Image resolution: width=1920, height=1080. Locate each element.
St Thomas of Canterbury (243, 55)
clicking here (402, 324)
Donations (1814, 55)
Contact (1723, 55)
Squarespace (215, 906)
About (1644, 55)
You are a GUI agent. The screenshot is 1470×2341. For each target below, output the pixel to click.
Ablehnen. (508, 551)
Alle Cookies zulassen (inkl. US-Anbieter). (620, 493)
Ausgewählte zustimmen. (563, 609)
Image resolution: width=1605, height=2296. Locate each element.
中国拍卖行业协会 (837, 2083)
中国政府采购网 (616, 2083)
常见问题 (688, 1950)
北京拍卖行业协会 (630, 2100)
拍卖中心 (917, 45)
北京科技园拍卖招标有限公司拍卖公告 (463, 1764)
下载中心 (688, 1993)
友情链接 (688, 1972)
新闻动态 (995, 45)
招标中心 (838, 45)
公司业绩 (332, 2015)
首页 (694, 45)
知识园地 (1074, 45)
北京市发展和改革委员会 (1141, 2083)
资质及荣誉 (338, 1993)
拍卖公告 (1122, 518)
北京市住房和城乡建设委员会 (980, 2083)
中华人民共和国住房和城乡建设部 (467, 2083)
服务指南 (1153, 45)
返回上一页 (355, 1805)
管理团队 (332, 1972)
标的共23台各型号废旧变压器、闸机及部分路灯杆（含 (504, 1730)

_____

**ABOUT THIS TASK**
Extract the full set of entries word for word.

**TASK RESULT**
Image resolution: width=1920, height=1080. Locate each element.
St Thomas of Canterbury (243, 55)
clicking here (402, 324)
Donations (1814, 55)
Contact (1723, 55)
Squarespace (215, 906)
About (1644, 55)
You are a GUI agent. The screenshot is 1470×2341. For each target below, output the pixel to click.
Ablehnen. (508, 551)
Alle Cookies zulassen (inkl. US-Anbieter). (620, 493)
Ausgewählte zustimmen. (563, 609)
Image resolution: width=1605, height=2296. Locate each element.
中国拍卖行业协会 (837, 2083)
中国政府采购网 (616, 2083)
常见问题 (688, 1950)
北京拍卖行业协会 (630, 2100)
拍卖中心 (917, 45)
北京科技园拍卖招标有限公司拍卖公告 (463, 1764)
下载中心 (688, 1993)
友情链接 (688, 1972)
新闻动态 (995, 45)
招标中心 (838, 45)
公司业绩 (332, 2015)
首页 (694, 45)
知识园地 (1074, 45)
北京市发展和改革委员会 (1141, 2083)
资质及荣誉 (338, 1993)
拍卖公告 (1122, 518)
北京市住房和城乡建设委员会 (980, 2083)
中华人民共和国住房和城乡建设部 (467, 2083)
服务指南 (1153, 45)
返回上一页 (355, 1805)
管理团队 (332, 1972)
标的共23台各型号废旧变压器、闸机及部分路灯杆（含 (504, 1730)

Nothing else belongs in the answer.